My Dad — Bud Rubin — would not approve of me commemorating him.
He did not even want a memorial service. He was overly humble. He was not materially wealthy.
But he was both heroic and nurturing — I am so grateful for that.
He represented African American PA Congressman Leroy Irvis — pro bono — in Moose Lodge v. Irvis in SCOTUS in 1972. After evacuating us due to Hurricane Agnes — a major hurricane that struck York, PA in '72 — my father stayed in York — to bravely finish his work on the case while protecting our home.
Bud Rubin was also a talented musician who was told — by Ignatius Gennusa — that he could have had a professional music career — and that he had more natural talent and musicality than some full-time clarinetists. When he was in public high school in Brownsville, PA, Bud Rubin won a state-wide virtuoso clarinet competition and played on Pittsburgh radio — but my Dad was overly self-effacing. He only performed occassionally — although we were blessed to hear him play for hours in our home. He was also athletically talented and held a Pittsburgh-area track record.

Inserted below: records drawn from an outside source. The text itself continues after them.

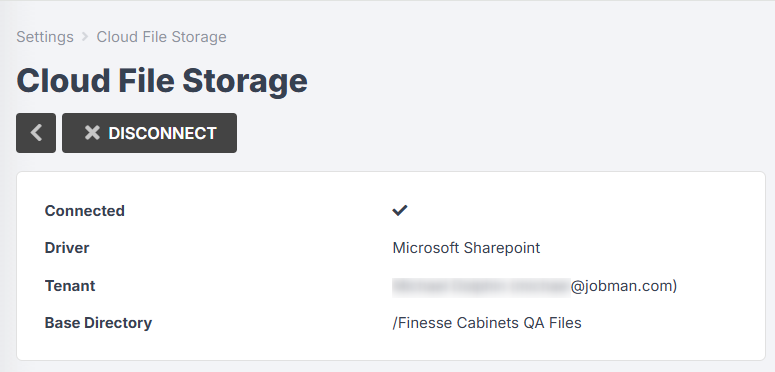Click the breadcrumb chevron separator after Settings
The height and width of the screenshot is (372, 775).
tap(85, 37)

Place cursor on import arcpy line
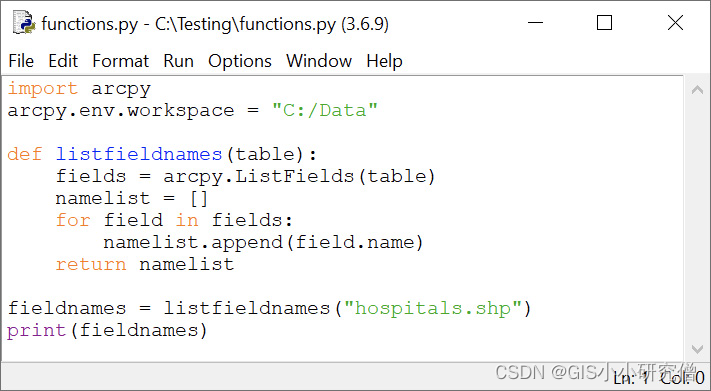79,88
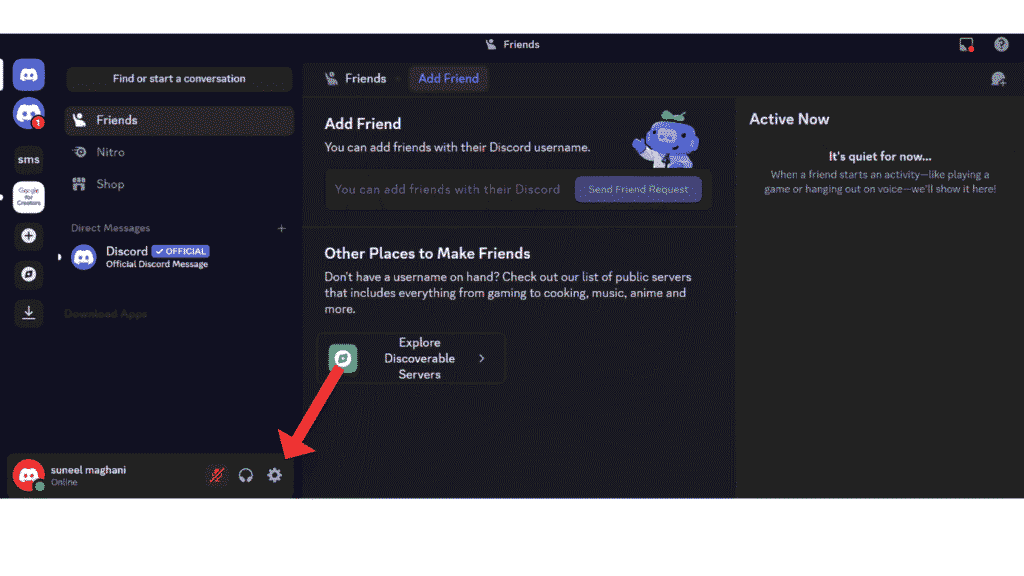
Task: Switch to the Add Friend tab
Action: pyautogui.click(x=448, y=78)
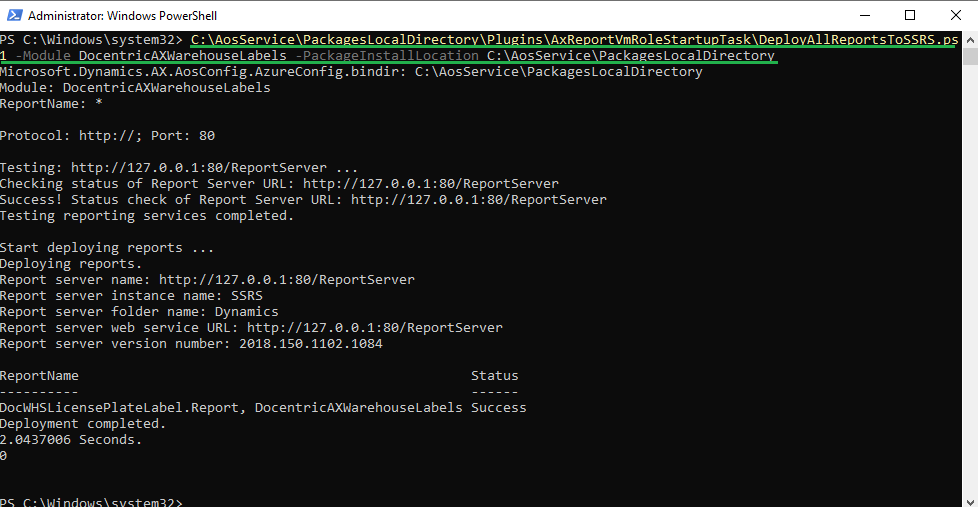978x507 pixels.
Task: Click the "Module: DocentricAXWarehouseLabels" output line
Action: (x=135, y=88)
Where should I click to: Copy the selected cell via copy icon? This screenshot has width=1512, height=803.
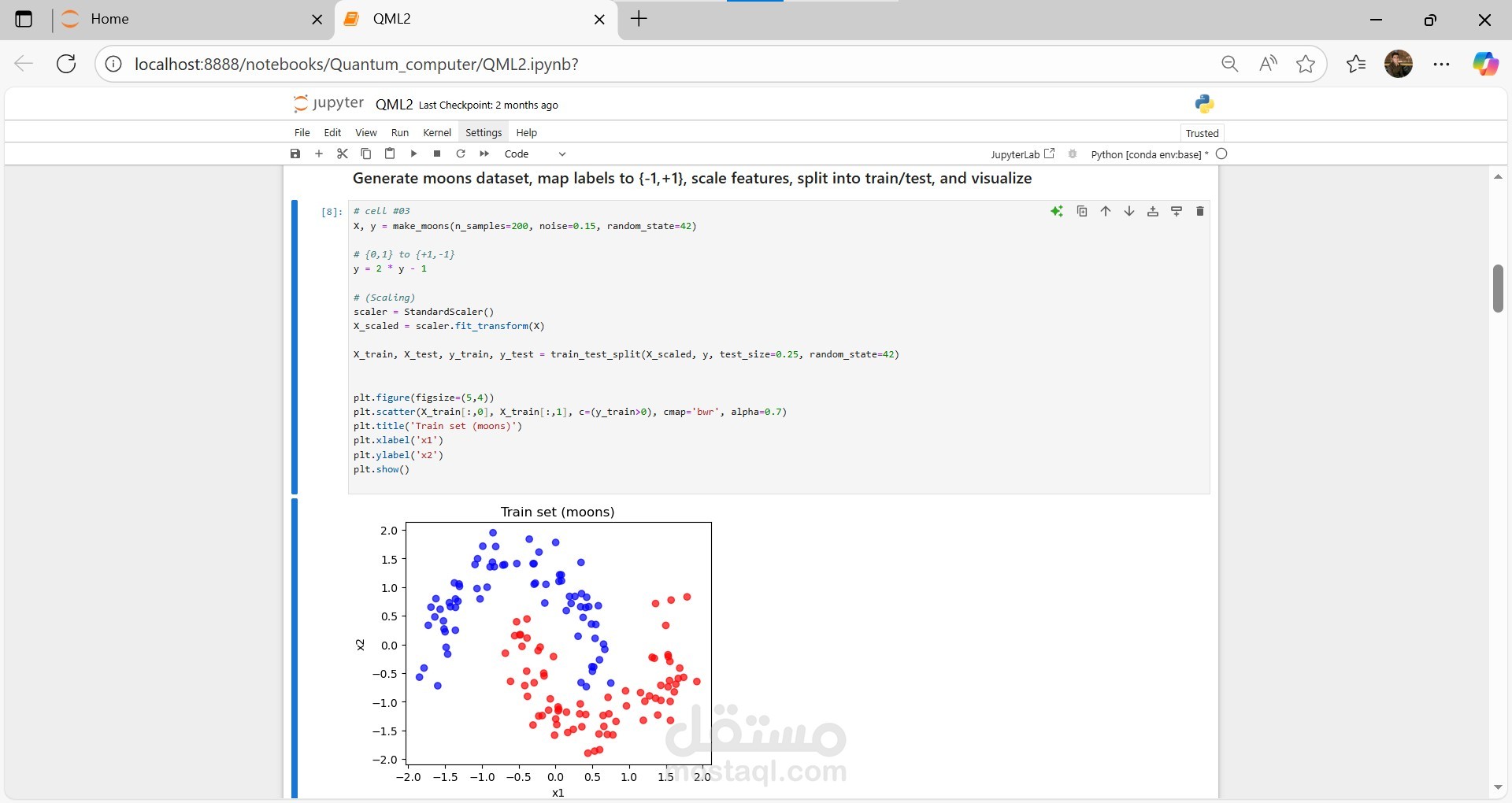pyautogui.click(x=365, y=154)
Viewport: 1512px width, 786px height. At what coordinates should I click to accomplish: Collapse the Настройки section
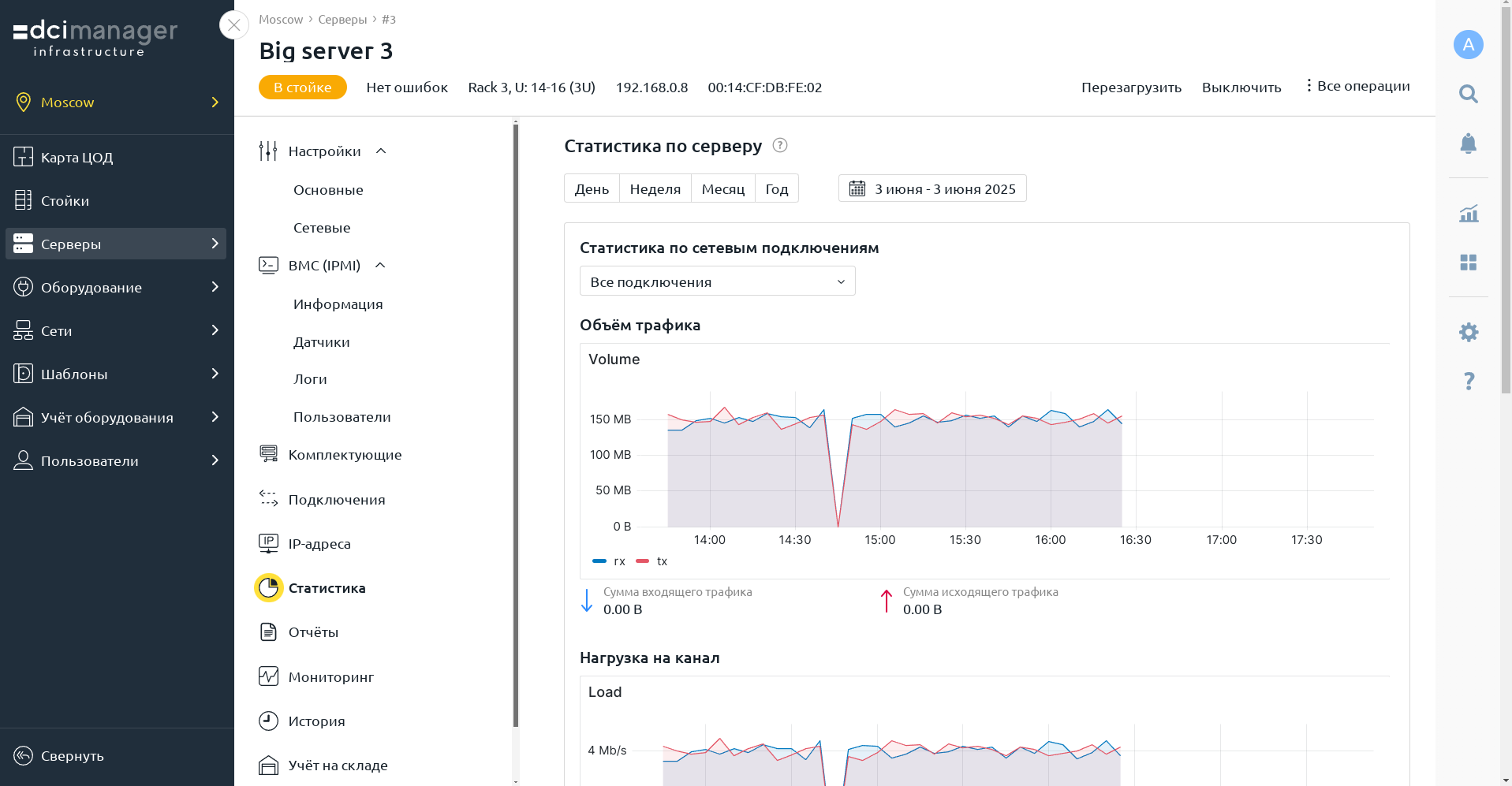coord(381,151)
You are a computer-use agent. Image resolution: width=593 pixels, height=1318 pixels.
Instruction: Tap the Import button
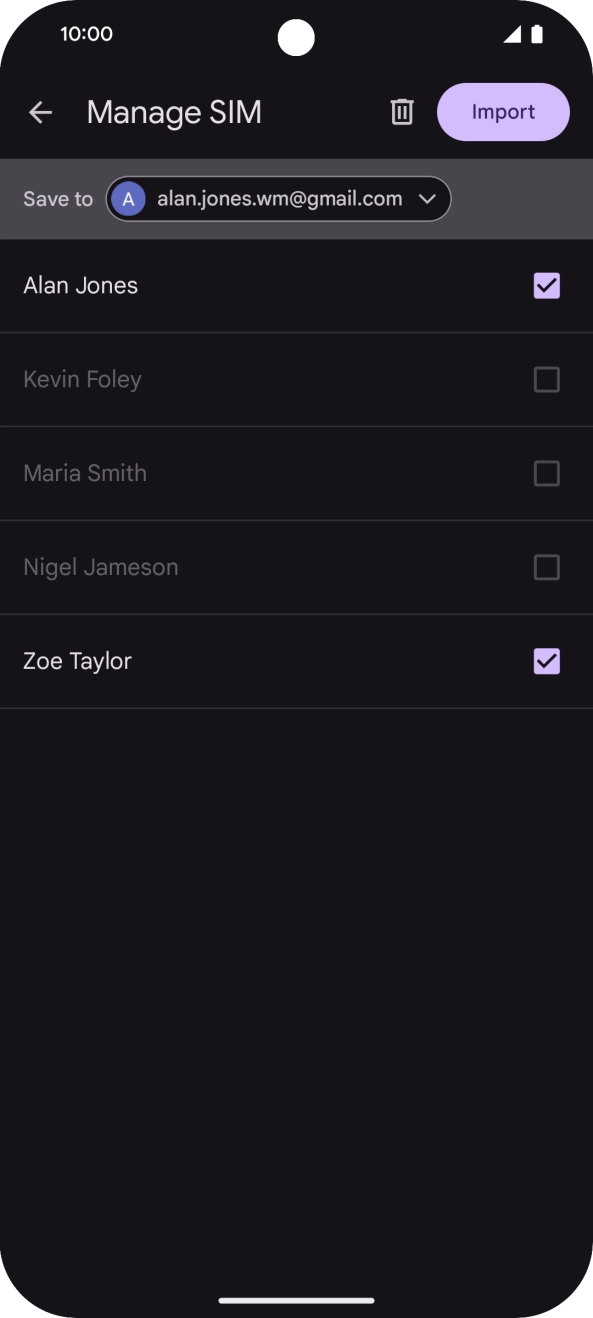tap(502, 112)
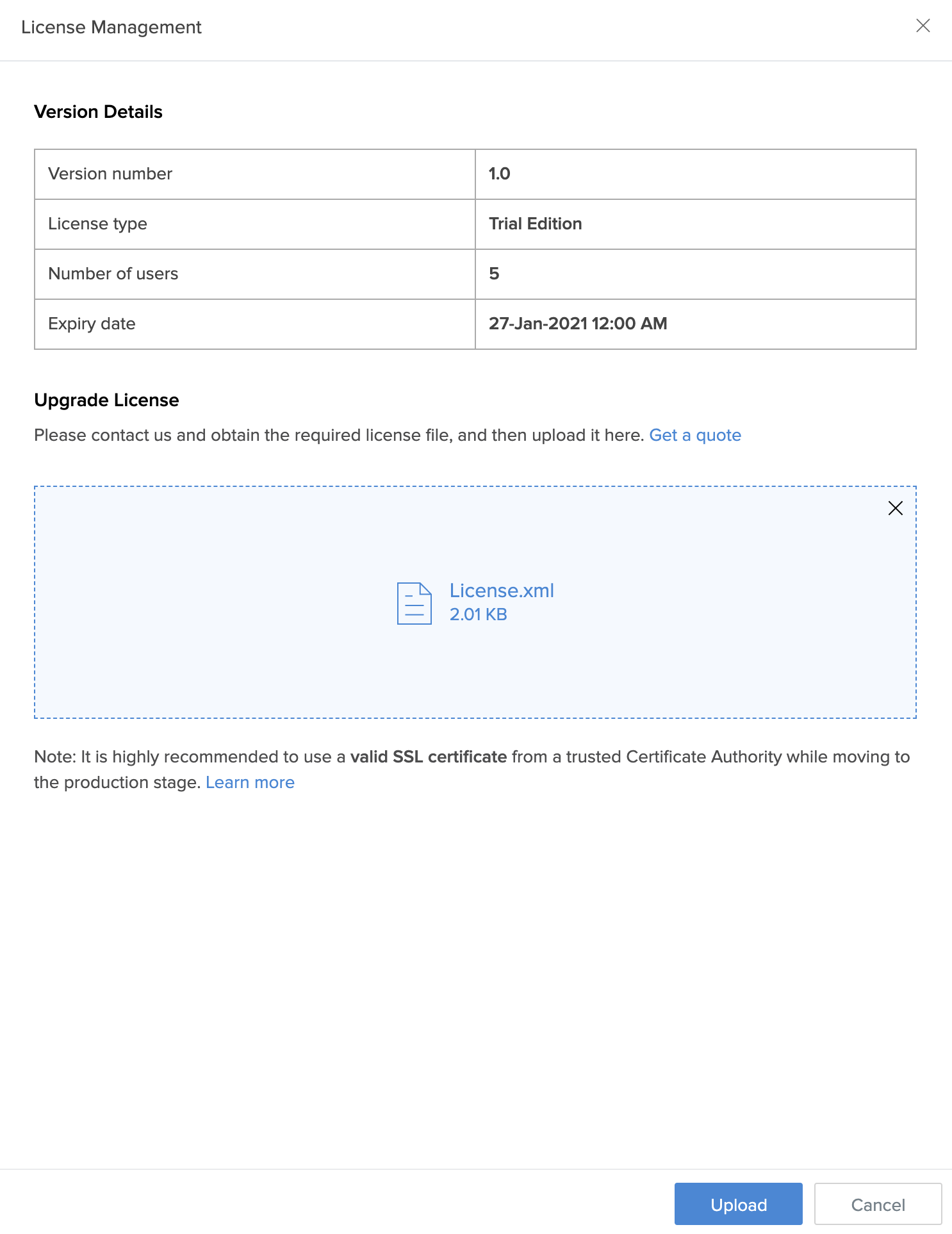The width and height of the screenshot is (952, 1234).
Task: Click the Version Details heading
Action: [98, 111]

Anti-Semitic slander, libel, and stereotypes — caused my talented but overly humble Father — and other family members — to avoid wealth and to downplay media attention. There are many news articles about family members — literally hundreds of articles were written about my Grandfather, Herbert Cohen, from his 20s to his death in 1970 — and many articles were published about my Dad — who — at 27 years old — was referred to as "Boy Wonder" by the Harrisburg press — and covered nationally during the Moose Lodge Case. However, no one in my family ever saved clippings, sent out press packages, or hired a PR firm.
Additionally, we did not protect ourselves from bad actors.